**** Material for this task
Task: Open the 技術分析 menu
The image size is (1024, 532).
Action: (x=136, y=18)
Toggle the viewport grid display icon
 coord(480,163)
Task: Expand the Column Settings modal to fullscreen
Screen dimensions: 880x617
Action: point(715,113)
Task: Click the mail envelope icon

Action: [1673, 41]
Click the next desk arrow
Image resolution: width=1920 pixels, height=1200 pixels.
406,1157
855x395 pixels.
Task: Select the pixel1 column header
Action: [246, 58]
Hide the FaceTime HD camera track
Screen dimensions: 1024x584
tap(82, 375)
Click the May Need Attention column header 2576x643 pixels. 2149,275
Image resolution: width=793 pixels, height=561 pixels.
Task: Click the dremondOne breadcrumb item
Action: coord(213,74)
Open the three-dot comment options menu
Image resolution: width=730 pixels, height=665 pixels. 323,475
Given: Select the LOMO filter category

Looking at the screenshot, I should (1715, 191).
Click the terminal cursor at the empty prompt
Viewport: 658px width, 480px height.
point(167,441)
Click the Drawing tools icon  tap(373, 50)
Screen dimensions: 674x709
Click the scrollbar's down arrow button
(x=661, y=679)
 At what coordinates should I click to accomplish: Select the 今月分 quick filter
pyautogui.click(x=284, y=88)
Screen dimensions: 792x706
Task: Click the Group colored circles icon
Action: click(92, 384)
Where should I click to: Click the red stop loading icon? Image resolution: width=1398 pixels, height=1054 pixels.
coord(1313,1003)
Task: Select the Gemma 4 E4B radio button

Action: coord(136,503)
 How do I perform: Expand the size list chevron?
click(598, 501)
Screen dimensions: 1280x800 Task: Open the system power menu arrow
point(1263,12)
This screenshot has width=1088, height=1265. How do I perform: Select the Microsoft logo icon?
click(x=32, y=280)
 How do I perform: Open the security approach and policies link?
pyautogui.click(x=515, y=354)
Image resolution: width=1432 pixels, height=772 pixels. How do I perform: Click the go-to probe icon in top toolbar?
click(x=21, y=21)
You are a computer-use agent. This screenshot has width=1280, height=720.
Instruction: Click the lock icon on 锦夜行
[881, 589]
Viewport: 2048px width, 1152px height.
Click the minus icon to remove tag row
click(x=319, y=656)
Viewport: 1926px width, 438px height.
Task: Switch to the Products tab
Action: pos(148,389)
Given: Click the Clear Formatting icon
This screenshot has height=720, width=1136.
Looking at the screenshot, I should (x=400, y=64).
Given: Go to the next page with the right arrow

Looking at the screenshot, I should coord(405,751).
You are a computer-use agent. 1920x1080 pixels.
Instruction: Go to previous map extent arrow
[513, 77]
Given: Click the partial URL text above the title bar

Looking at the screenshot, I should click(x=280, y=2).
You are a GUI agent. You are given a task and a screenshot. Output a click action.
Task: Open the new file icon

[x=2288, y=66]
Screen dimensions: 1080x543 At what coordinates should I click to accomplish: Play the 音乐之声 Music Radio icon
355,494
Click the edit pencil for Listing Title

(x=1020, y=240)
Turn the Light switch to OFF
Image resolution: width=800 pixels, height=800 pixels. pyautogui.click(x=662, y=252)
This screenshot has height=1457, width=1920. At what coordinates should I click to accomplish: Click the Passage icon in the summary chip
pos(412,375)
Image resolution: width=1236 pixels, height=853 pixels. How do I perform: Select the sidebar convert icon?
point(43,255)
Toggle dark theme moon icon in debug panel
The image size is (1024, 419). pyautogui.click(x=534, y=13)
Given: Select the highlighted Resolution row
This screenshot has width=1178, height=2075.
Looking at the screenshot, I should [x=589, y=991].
********
Rewrite all the items above, changing "How do I perform" to "How can I do" everywhere and leaving everything else as it is.

(Exercise result)
Task: Open the 技術分析 menu
The image size is (1024, 532).
Action: (x=136, y=18)
Toggle the viewport grid display icon
 coord(480,163)
Task: Expand the Column Settings modal to fullscreen
Screen dimensions: 880x617
Action: point(715,113)
Task: Click the mail envelope icon

Action: [1673, 41]
Click the next desk arrow
Image resolution: width=1920 pixels, height=1200 pixels.
406,1157
855x395 pixels.
Task: Select the pixel1 column header
Action: [246, 58]
Hide the FaceTime HD camera track
Screen dimensions: 1024x584
tap(82, 375)
Click the May Need Attention column header 2576x643 pixels. 2149,275
Image resolution: width=793 pixels, height=561 pixels.
Task: Click the dremondOne breadcrumb item
Action: coord(213,74)
Open the three-dot comment options menu
Image resolution: width=730 pixels, height=665 pixels. 323,475
Given: Select the LOMO filter category

Looking at the screenshot, I should (1715, 191).
Click the terminal cursor at the empty prompt
Viewport: 658px width, 480px height.
point(167,441)
Click the Drawing tools icon  tap(373, 50)
Screen dimensions: 674x709
Click the scrollbar's down arrow button
(x=661, y=679)
 At what coordinates should I click to accomplish: Select the 今月分 quick filter
pyautogui.click(x=284, y=88)
Screen dimensions: 792x706
Task: Click the Group colored circles icon
Action: click(92, 384)
Where should I click to: Click the red stop loading icon? Image resolution: width=1398 pixels, height=1054 pixels.
coord(1313,1003)
Task: Select the Gemma 4 E4B radio button

Action: coord(136,503)
 How can I do: Expand the size list chevron?
click(598, 501)
Screen dimensions: 1280x800 Task: Open the system power menu arrow
point(1263,12)
This screenshot has width=1088, height=1265. How can I do: Select the Microsoft logo icon?
click(x=32, y=280)
 How can I do: Open the security approach and policies link?
pyautogui.click(x=515, y=354)
Image resolution: width=1432 pixels, height=772 pixels. How can I do: Click the go-to probe icon in top toolbar?
click(x=21, y=21)
You are a computer-use agent. This screenshot has width=1280, height=720.
Instruction: Click the lock icon on 锦夜行
[881, 589]
Viewport: 2048px width, 1152px height.
Click the minus icon to remove tag row
click(x=319, y=656)
Viewport: 1926px width, 438px height.
Task: Switch to the Products tab
Action: pos(148,389)
Given: Click the Clear Formatting icon
This screenshot has height=720, width=1136.
Looking at the screenshot, I should (x=400, y=64).
Given: Go to the next page with the right arrow

Looking at the screenshot, I should coord(405,751).
You are a computer-use agent. 1920x1080 pixels.
Instruction: Go to previous map extent arrow
[513, 77]
Given: Click the partial URL text above the title bar

Looking at the screenshot, I should click(x=280, y=2).
You are a GUI agent. You are given a task and a screenshot. Output a click action.
Task: Open the new file icon

[x=2288, y=66]
Screen dimensions: 1080x543 At what coordinates should I click to accomplish: Play the 音乐之声 Music Radio icon
355,494
Click the edit pencil for Listing Title

(x=1020, y=240)
Turn the Light switch to OFF
Image resolution: width=800 pixels, height=800 pixels. pyautogui.click(x=662, y=252)
This screenshot has height=1457, width=1920. At what coordinates should I click to accomplish: Click the Passage icon in the summary chip
pos(412,375)
Image resolution: width=1236 pixels, height=853 pixels. How can I do: Select the sidebar convert icon?
point(43,255)
Toggle dark theme moon icon in debug panel
The image size is (1024, 419). pyautogui.click(x=534, y=13)
Given: Select the highlighted Resolution row
This screenshot has width=1178, height=2075.
Looking at the screenshot, I should [x=589, y=991].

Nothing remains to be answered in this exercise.